Jumat, 26 Desember 2014

Bulan Sabit di Malam Natal

Malam natal itu aku tidur lebih awal, sebab esoknya harus bangun paling pagi sebelum yang lainnya. Itu adalah kewajiban yang harus kulakoni sebagai anak perempuan tertua setiap malam natal. Aku harus membangunkan orang tua dan saudara-saudaraku dengan mengenakan baju putih, ikat pinggang merah dan mahkota yang berhiaskan sembilan lilin. Kemudian menyiapkan makanan untuk sarapan bersama dengan bercahayakan lilin.
Aku selalu takjub melihat cahaya lilin. Itu selalu mengingatkanku tentang pengorbanan, dimana lilin merelakan tubuhnya terbakar dan habis demi menerangi dunia. Aku selalu ingin menjadi lilin untuk keluargaku. Aku akan melakukan apa pun demi kebahagiaan mereka. Tetapi sejak kejadian malam gerimis itu, aku telah habis terbakar dan padam. Aku tidak bisa lagi menerangi kehidupan keluarga. Aku bahkan membawa kegelapan yang tak pernah datang sebelumnya. Akhirnya kuputuskan lebih baik pergi daripada menjadi kabut hitam yang membawa kegelapan. Malam natal ini pun aku sendiri. Tidak ada lilin, api, ataupun penerang dan penghangat lainnya. Yang ada hanya kegelapan yang kukandung.
"Tuhanku Yesus, jadikan dia lahir sebagai cahaya seperti bulan sabit itu bukan seperti lilin yang ketika tubuhnya habis terbakar hanya mendatangkan gelap dan tidak ada lagi cahaya yang dapat diciptakannya." Pintaku pada malam natal berbulan sabit ini dengan menahan sakit di perutku yang besar. Sakit yang teramat sangat. Walau kesendirian ini masih lebih menyakitkan.
Aku benar-benar telah keliru mengidolakan lilin. Karena dengan menjadi sepertinya, kini aku menjadi kegelapan. Kini aku benar-benar memuja bulan. Walau masih sabit, cahayanya mampu menerangi semua belahan dunia.
Tiba-tiba saja seperti ada gelombang besar yang mengamuk di perutku. Sakit. Kemudian kurasakan mulut rahimku terbuka dan gelombang dahsyat itu keluar. Sekejap saja aku melihatnya, cepat-cepat aku menutup mata. Tak percaya tapi sebuah cahaya memang keluar dari perutku.
Aku membuka mata tepat ketika cahaya yang terburai itu menyatu dan membentuk sebuah benda berbentuk sabit. Cahayanya kuning seperti cahaya bulan. Kutengadahkan kepalaku ke atas langit. Kulihat bulan sabit masih ada di atas sana. Lantas apa yang kini melayang tak jauh dariku?
"Aku anakmu ibu. Aku telah lahir seperti yang kau inginkan," ujar cahaya berbentuk bulan sabit itu benar-benar membuatku terperanjat.

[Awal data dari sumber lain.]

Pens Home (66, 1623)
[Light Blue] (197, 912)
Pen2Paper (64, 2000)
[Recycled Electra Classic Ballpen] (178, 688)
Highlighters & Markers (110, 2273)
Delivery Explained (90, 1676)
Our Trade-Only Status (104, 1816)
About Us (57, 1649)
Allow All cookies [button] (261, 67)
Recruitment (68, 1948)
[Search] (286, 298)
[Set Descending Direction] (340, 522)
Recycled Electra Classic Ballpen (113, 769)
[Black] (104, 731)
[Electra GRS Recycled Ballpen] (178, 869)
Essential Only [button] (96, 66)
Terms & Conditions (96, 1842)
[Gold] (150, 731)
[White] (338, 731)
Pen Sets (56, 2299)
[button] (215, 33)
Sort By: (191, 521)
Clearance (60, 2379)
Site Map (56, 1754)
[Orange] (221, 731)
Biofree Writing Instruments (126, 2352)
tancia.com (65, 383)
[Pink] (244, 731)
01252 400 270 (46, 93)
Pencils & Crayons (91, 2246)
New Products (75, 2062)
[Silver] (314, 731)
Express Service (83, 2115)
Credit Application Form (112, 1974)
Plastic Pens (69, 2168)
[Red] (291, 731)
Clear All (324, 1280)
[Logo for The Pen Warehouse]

Cahaya itu bisa bicara dan mengaku sebagai anakku. Rasanya sungguh mustahil. Diam-diam kulirik perutku. Ya Tuhan, perutku memang sudah mengempis.

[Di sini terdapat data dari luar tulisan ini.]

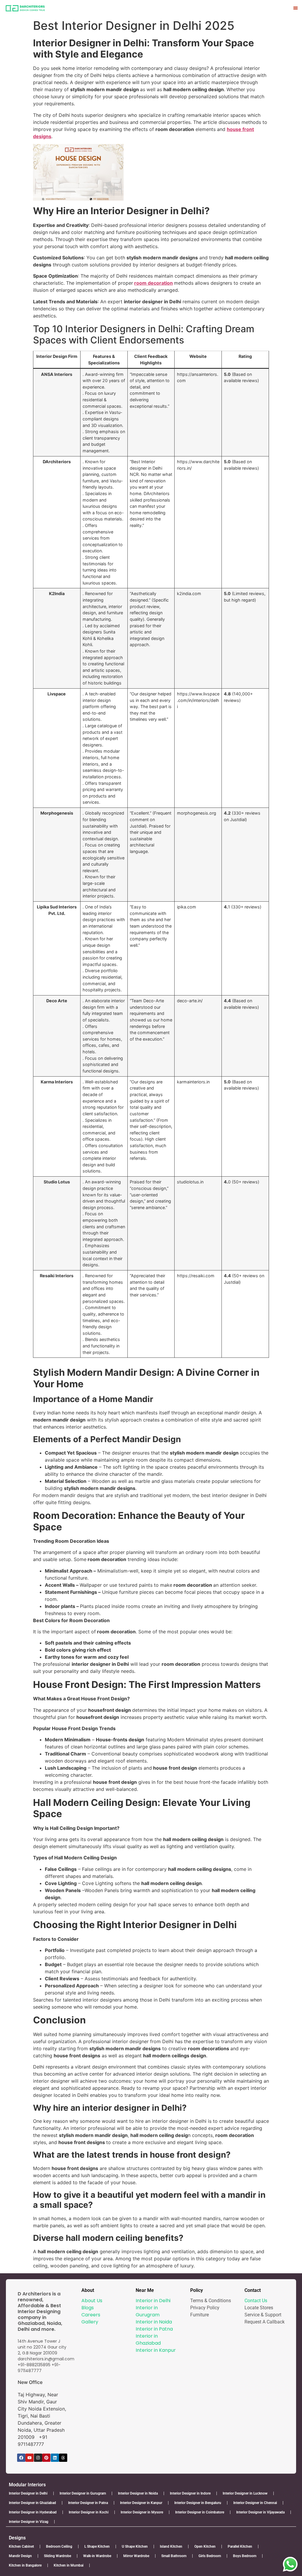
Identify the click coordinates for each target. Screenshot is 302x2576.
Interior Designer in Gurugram (83, 2493)
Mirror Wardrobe (136, 2556)
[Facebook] (21, 2458)
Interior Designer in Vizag (28, 2522)
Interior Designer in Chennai (255, 2503)
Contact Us (255, 2300)
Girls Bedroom (209, 2556)
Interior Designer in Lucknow (245, 2493)
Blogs (87, 2307)
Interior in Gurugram (148, 2311)
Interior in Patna (154, 2329)
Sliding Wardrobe (57, 2556)
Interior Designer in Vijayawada (260, 2512)
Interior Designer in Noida (138, 2493)
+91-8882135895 (34, 2365)
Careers (90, 2314)
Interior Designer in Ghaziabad (32, 2503)
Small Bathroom (173, 2556)
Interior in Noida (154, 2321)
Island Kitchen (171, 2546)
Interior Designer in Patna (88, 2503)
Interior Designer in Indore (190, 2493)
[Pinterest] (46, 2458)
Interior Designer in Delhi (28, 2493)
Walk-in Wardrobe (97, 2556)
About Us (91, 2300)
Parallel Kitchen (240, 2546)
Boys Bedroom (244, 2556)
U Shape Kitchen (135, 2546)
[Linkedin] (55, 2458)
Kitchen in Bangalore (25, 2565)
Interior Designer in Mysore (142, 2512)
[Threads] (63, 2458)
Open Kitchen (205, 2546)
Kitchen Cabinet (21, 2546)
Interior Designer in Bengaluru (197, 2503)
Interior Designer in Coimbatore (199, 2512)
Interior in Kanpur (156, 2350)
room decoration (153, 283)
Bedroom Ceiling (59, 2546)
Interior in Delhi (153, 2300)
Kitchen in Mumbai (68, 2565)
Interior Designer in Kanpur (141, 2503)
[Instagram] (38, 2458)
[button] (295, 8)
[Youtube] (29, 2458)
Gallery (89, 2321)
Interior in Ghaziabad (148, 2339)
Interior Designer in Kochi (89, 2512)
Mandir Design (20, 2556)
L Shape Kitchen (97, 2546)
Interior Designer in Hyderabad (33, 2512)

"Tidak, aku tidak percaya ini!" Kupukul-pukul kepalaku yang sedang tidak beres.
"Ibu, kau tidak suka aku lahir?" tanya cahaya itu kembali menyentakku. Tiba-tiba muncul Santa Claus dengan baju merah bercorak putihnya.
"Santa, kau datang?"
"Dialah anakmu, Clara! Ia telah lahir seperti yang kau inginkan. Ini hadiah natalmu dariku. Selamat merayakan natal!" Santa pun menghilang.
Aku menatap cahaya menyilaukan itu lagi, ia benar-benar menyita perhatian dan kesadaranku. Ia anakku.
"Kemarilah, Anakku! Aku ingin memangkumu," kataku kemudian. Ia telah memenuhi keinginanku, menerangi hidupku yang gelap. Tidak sepantasnya aku mengabaikannya.
"Tidak, Ibu!"
"Kenapa, Nak? Tidak maukah kau berada dalam pangkuanku?"
"Aku ingin sekali, Ibu. Tetapi aku tidak ingin melukai matamu dengan cahayaku yang terlalu menyilaukan untukmu."
"Baiklah aku akan menutup mataku dengan syal ini, Nak. Aku benar-benar ingin memangkumu, memelukmu," ucapku dengan terisak.
Kau anakku, Nak! Kau penerang hidupku yang gelap. Walau cahayamu bisa menyakiti mataku jika kau terlalu dekat denganku, aku tetap ingin kau dekat denganku. Dipangkuanku.